▶ Dataset
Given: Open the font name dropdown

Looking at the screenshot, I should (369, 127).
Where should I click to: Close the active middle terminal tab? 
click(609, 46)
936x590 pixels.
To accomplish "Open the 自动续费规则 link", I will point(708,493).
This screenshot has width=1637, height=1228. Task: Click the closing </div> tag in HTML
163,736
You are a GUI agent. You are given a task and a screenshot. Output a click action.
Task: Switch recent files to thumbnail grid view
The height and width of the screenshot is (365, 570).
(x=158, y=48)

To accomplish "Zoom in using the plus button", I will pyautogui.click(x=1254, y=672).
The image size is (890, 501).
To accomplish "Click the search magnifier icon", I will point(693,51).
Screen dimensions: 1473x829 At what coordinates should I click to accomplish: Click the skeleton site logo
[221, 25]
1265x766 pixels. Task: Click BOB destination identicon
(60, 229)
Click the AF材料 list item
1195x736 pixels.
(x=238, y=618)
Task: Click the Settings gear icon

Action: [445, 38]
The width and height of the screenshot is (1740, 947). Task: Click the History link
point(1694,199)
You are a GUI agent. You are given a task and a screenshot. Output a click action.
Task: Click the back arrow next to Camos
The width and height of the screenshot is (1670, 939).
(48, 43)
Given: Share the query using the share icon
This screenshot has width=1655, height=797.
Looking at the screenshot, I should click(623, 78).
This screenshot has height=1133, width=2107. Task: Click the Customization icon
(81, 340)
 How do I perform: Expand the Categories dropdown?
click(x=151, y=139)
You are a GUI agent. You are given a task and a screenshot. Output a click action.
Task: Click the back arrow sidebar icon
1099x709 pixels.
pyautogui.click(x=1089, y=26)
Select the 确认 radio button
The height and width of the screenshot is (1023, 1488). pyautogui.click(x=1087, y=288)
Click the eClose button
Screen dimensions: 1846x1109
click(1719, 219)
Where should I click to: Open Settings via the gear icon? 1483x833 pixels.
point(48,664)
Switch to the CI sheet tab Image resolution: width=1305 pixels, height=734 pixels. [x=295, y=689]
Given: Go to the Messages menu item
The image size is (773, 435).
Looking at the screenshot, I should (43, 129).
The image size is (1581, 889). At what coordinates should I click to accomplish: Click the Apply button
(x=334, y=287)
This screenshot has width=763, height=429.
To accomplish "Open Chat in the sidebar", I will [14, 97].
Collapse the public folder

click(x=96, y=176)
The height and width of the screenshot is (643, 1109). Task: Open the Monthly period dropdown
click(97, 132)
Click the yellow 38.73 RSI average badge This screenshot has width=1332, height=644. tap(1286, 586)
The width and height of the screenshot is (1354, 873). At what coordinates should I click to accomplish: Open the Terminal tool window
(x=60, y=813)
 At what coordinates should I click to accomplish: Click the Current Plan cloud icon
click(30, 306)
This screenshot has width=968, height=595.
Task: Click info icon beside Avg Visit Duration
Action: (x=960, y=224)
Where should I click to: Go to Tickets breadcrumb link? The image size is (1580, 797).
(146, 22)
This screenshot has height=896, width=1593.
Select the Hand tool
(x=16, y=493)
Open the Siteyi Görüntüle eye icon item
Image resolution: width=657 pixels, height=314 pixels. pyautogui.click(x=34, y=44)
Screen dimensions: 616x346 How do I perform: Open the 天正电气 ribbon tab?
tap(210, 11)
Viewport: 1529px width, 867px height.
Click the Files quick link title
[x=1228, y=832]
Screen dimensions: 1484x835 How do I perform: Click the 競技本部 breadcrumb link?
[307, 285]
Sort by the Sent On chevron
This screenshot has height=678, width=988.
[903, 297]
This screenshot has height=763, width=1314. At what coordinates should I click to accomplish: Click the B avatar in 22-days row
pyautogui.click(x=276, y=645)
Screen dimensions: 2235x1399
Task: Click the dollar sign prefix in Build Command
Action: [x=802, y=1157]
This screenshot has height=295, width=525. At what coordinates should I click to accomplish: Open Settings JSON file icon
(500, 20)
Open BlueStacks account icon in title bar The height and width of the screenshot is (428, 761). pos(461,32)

▶ Problem to work on
Write down every line of the data above that includes the string "Switch".

▶ Exercise answer
Task: Switch recent files to thumbnail grid view
Switch to the CI sheet tab Image resolution: width=1305 pixels, height=734 pixels. [x=295, y=689]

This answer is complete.